### DATA SUPPLIED
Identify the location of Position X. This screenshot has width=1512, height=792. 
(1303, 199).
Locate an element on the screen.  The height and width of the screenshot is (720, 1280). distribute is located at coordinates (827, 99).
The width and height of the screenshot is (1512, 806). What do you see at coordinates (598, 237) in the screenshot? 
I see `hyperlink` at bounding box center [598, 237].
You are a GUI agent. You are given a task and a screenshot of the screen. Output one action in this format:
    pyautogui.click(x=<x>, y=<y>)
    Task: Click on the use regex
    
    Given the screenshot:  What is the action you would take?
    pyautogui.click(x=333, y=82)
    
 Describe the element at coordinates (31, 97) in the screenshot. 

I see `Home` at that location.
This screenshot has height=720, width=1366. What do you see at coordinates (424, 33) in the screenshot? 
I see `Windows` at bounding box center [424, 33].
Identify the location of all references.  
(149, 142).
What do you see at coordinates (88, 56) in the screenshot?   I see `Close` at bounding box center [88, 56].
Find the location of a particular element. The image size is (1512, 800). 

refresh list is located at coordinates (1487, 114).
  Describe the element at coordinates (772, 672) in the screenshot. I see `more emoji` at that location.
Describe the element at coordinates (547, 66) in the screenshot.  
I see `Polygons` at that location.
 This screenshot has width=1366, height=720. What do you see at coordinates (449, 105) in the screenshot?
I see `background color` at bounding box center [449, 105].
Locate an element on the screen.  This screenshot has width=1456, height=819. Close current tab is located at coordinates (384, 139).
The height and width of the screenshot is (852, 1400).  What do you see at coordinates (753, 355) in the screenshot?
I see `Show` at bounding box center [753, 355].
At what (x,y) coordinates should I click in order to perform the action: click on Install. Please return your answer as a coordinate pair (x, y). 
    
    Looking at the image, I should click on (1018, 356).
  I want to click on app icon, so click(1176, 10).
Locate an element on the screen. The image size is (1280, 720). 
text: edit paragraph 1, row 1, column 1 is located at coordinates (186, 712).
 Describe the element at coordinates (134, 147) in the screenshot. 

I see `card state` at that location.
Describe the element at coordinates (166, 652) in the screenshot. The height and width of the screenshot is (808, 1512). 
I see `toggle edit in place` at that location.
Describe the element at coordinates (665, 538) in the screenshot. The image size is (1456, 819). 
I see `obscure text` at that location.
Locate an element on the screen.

### GIVEN INSTRUCTION
Retype all of the items above word for word, keeping every line unchanged.

### EXPECTED OUTPUT
Identify the location of Position X. This screenshot has width=1512, height=792. 
(1303, 199).
Locate an element on the screen.  The height and width of the screenshot is (720, 1280). distribute is located at coordinates (827, 99).
The width and height of the screenshot is (1512, 806). What do you see at coordinates (598, 237) in the screenshot? 
I see `hyperlink` at bounding box center [598, 237].
You are a GUI agent. You are given a task and a screenshot of the screen. Output one action in this format:
    pyautogui.click(x=<x>, y=<y>)
    Task: Click on the use regex
    
    Given the screenshot:  What is the action you would take?
    pyautogui.click(x=333, y=82)
    
 Describe the element at coordinates (31, 97) in the screenshot. 

I see `Home` at that location.
This screenshot has height=720, width=1366. What do you see at coordinates (424, 33) in the screenshot? 
I see `Windows` at bounding box center [424, 33].
Identify the location of all references.  
(149, 142).
What do you see at coordinates (88, 56) in the screenshot?   I see `Close` at bounding box center [88, 56].
Find the location of a particular element. The image size is (1512, 800). 

refresh list is located at coordinates (1487, 114).
  Describe the element at coordinates (772, 672) in the screenshot. I see `more emoji` at that location.
Describe the element at coordinates (547, 66) in the screenshot.  
I see `Polygons` at that location.
 This screenshot has width=1366, height=720. What do you see at coordinates (449, 105) in the screenshot?
I see `background color` at bounding box center [449, 105].
Locate an element on the screen.  This screenshot has width=1456, height=819. Close current tab is located at coordinates (384, 139).
The height and width of the screenshot is (852, 1400).  What do you see at coordinates (753, 355) in the screenshot?
I see `Show` at bounding box center [753, 355].
At what (x,y) coordinates should I click in order to perform the action: click on Install. Please return your answer as a coordinate pair (x, y). 
    
    Looking at the image, I should click on (1018, 356).
  I want to click on app icon, so click(1176, 10).
Locate an element on the screen. The image size is (1280, 720). 
text: edit paragraph 1, row 1, column 1 is located at coordinates (186, 712).
 Describe the element at coordinates (134, 147) in the screenshot. 

I see `card state` at that location.
Describe the element at coordinates (166, 652) in the screenshot. The height and width of the screenshot is (808, 1512). 
I see `toggle edit in place` at that location.
Describe the element at coordinates (665, 538) in the screenshot. The image size is (1456, 819). 
I see `obscure text` at that location.
Locate an element on the screen.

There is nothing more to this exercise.